The Favourite shares shelf space with Stephen Frears’ 1988 adaptation of Choderlos de Laclos’ Dangerous Liaisons. Though both films share a witty and wicked appreciation of courtly intrigue, The Favourite takes it a step further. As Sarah and Abigail go to war with one another over the attentions and favors of the increasingly feeble Queen, their backstabbing goes from politely mean to violently nasty real quick.
The film’s three-way power struggle is a juicy, soap opera-worthy one. But it’s hard to find someone to root for here. Anne, played with impressive bipolar energy by Colman, is petty and childlike. Sarah is an unapologetically devious maneater (and womaneater). And Abigail, though initially sympathetic, takes to Sarah’s world of self-serving avarice like a duck to water, becoming increasingly awful as the winner-takes-all battle wears on. This savage trio is a wonder to behold. The talented actresses behind it are obviously going at one another with relish and brio. Their command of the film leaves their male costars in the dust. (With the possible exception of Nicholas Hoult, who provides a beautifully catty counterpoint to the ladies as the Earl of Oxford, leader of the Loyal Opposition.)

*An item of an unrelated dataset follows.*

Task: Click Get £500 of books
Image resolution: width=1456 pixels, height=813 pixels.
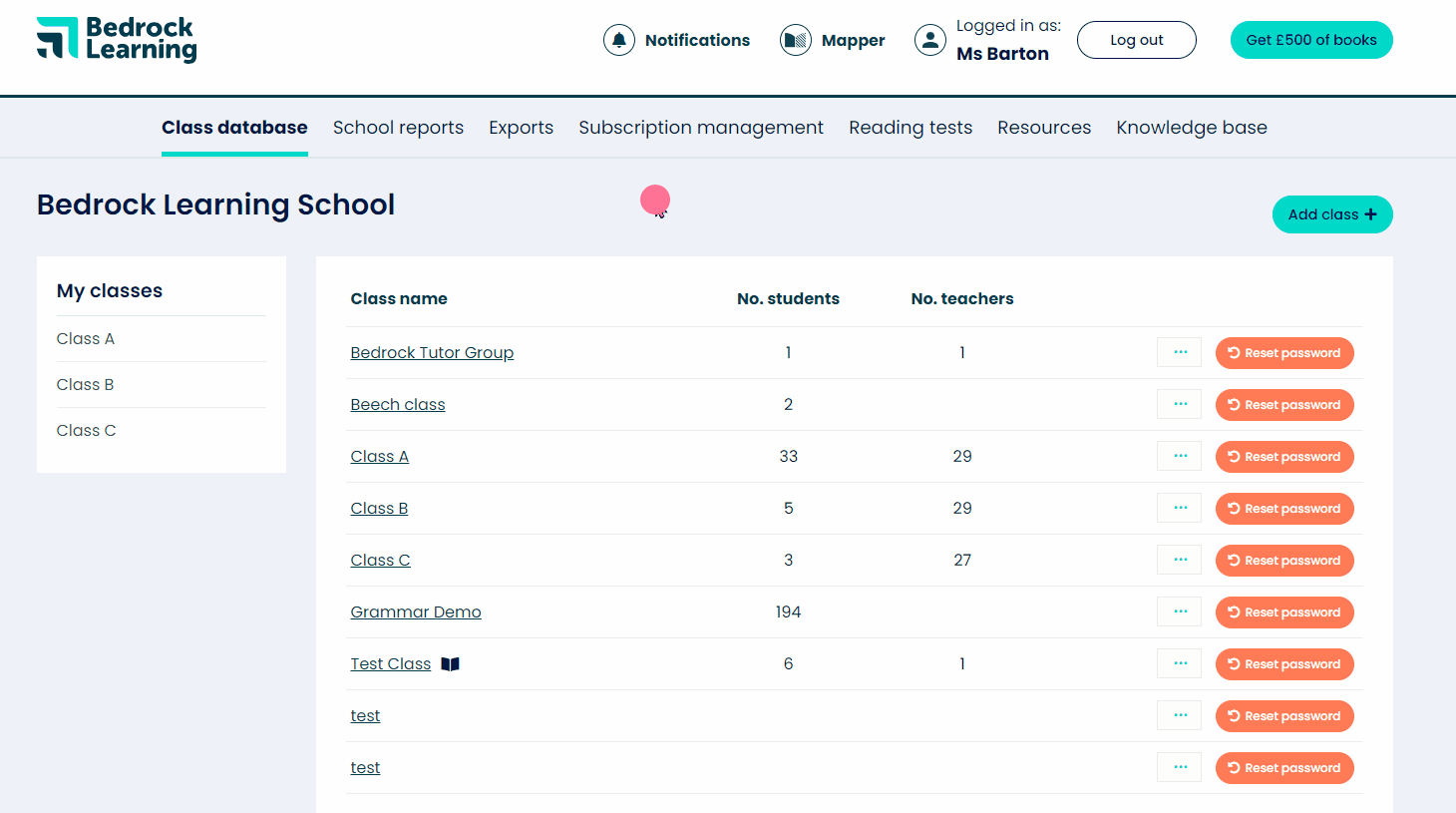Action: [1311, 39]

The lush settings (shot primarily at Hatfield House in Hertfordshire) do provide a delicious, baroque counterpoint to all the bad behavior. Lanthimos lenses many of his shots in fish-eye, spinning and circling his camera around the tight chambers like a goggle-eyed observer. It’s one of his few surreal touches, other than the occasional hint of Fellini-esque debauchery and the film’s dark and multilayered final shot. It’s a major improvement over the somnambulant and seemingly pointless art house “horror” of The Killing of a Sacred Deer. The Favourite has energy to burn. To reiterate, however, that does not mean The Favourite will be the average anglophile’s cup of tea. It’s loopy, long-winded and devolves into increasingly misanthropic spirals. But the wonderfully deadpan humor, scabrous assessment of female power dynamics and well-played lesbian twist on it all further cement Mr. Lanthimos’ reputation as an auteur to watch.